For two-and-a-half years, Kristofer Olofsson's body felt as if he were literally in flames.
To quote Olofsson: "On fire, 24 hours a day."
The 14-hour plane ride was difficult, Olofsson said, but nothing compared to the fight with his own country to get this done.
"I'm really disappointed that my country has actually treated me this way; it's quite embarrassing to be honest," he said.
For the first nine years after a motorcycle accident claimed his ability to walk, Olofsson said life was still good. He was able to work, travel and enjoy a healthy social life.
But, one day in 2009 - out of nowhere - he landed in the intensive care unit. He was experiencing a strong sensation that the lower part of his body was on fire, a description that baffled hospital doctors.
"They didn't know what was wrong with me....they didn't know what to try," he said.
After failed attempts to relieve Olofsson's suffering with heavy medication, a Swedish physicians' specialist sought the opinion of Dr. Scott Falci, a spinal cord expert who works out of Craig Hospital, a world- renowned treatment and rehabilitation center for spinal and brain injuries.
"They sent me some MRI's, some films," Falci explained, "and I recognized that at his injury site, he had something called a 'tethered spinal cord.' That's basically where scar tissue forms around the injured spinal cord itself and that can cause problems over a patient's lifetime."
One of the problems the tethered cord was creating for Olofsson was neuropathic pain. Olofsson's body was sending false signals to his brain that he was on fire. Traditionally, the belief was that the lower half of the spinal cord could not be involved in creating pain, if it had been severed. But, research and Olofsson himself, show that pain signals are capable of routing around a break.
Falci was one of only two specialists in the world who performed the surgery that could un-tether his spinal cord. Time was of the essence because Olofsson's paralysis was spreading upward, toward his neck and arms.
The pain made him so desperate, he even tried having snail poison injected in his spine, something that was expensive and like all other attempts at relief, unsuccessful.
"Usually by the time they get to me, all medications have failed. The pain has been all consuming in their life, they are never without this pain, being on fire, and some ultimately succumb to suicide," Falci said.
But what happened in the 24 months or so after the diagnosis baffled not only Olofsson and those who love him, but many of the people of Sweden itself. The nine million citizens of the Scandinavian country are under a socialized health care system, in which through taxes, the government pays around 97 percent of medical costs.

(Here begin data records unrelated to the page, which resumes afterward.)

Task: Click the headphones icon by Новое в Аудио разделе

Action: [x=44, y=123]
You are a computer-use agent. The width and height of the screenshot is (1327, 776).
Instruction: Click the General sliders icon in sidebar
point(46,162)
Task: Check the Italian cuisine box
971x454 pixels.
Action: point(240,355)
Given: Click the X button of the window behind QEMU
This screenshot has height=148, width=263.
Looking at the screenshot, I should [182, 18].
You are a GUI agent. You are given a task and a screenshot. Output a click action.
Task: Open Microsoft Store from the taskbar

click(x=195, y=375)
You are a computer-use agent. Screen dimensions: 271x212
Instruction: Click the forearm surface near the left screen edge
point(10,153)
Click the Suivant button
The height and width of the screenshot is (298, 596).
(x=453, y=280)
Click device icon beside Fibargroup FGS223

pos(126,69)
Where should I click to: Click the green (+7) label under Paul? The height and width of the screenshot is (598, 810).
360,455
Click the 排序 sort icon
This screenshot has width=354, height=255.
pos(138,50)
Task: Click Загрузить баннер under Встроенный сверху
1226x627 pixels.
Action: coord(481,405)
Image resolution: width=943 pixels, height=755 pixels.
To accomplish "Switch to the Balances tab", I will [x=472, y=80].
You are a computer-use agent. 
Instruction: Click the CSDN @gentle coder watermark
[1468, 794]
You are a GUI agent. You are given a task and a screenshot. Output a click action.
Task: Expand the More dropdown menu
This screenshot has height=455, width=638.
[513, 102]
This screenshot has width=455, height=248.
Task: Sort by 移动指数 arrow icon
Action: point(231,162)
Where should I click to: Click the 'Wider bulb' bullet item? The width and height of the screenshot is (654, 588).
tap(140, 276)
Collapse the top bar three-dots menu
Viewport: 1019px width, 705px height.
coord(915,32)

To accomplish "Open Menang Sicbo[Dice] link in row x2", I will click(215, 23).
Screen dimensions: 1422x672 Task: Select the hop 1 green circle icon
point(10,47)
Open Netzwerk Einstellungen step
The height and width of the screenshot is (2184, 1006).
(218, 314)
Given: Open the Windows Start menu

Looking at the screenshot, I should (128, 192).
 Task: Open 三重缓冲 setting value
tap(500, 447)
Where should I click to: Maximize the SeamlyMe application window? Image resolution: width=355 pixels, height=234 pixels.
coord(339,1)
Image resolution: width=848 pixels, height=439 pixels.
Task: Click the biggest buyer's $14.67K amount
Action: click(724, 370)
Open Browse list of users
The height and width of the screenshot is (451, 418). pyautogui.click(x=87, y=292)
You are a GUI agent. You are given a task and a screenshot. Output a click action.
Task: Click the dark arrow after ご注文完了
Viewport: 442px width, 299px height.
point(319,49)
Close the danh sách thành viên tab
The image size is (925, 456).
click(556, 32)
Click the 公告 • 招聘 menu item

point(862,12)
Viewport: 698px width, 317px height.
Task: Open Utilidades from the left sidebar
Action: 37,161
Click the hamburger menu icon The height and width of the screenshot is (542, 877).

The decisions on what procedures are to be paid, are made by a county elected official. So even after Falci offered to fly himself, his team and the necessary equipment to Sweden to perform the surgery, ultimately, it was not up to him. Through a tangle of red tape, the government said no. Olofsson's only choice was to pay the $325,000 himself to fly to the United States to get some relief.
Those who suffer from neuropathic pain, whether it be induced from diabetes or as an after effect of chemotherapy, know the torment. It may feel as if the foot, for example is being burned by flames, but to the eyes it is perfectly normal. Nothing looks different, despite the torture being felt by the patient. Not even a flush of color to prove to everyone else that something is clearly going on.
But Olofsson's friends did not need proof. They wanted to help. So, when socialized medicine failed him, social media came to the rescue.
"My friends, they started a Facebook collection...so people can contribute to help me get my life back, Olofsson said. After selling his motorcycle, mortgaging his house and cashing in his retirement, the Facebook page garnered the rest. "On the end, the Swedish people has contributed with $120,000."
In two operations, Falci searched out and destroyed 300-400 cell groupings that were sending the fire signals. It's something he's done on only two other people and said because of the damaging nature of the procedure, he will only perform the surgery on those without the ability to walk.
Olofsson returned to Sweden without any money, but said he has his life back. While here, he was aware of the current debate over America's health care system the questions about the legality of government involvement.
"I don't know so much about your system," he said. "But in the end, I think our system is good, but it's not bullet proof, otherwise I wouldn't be here."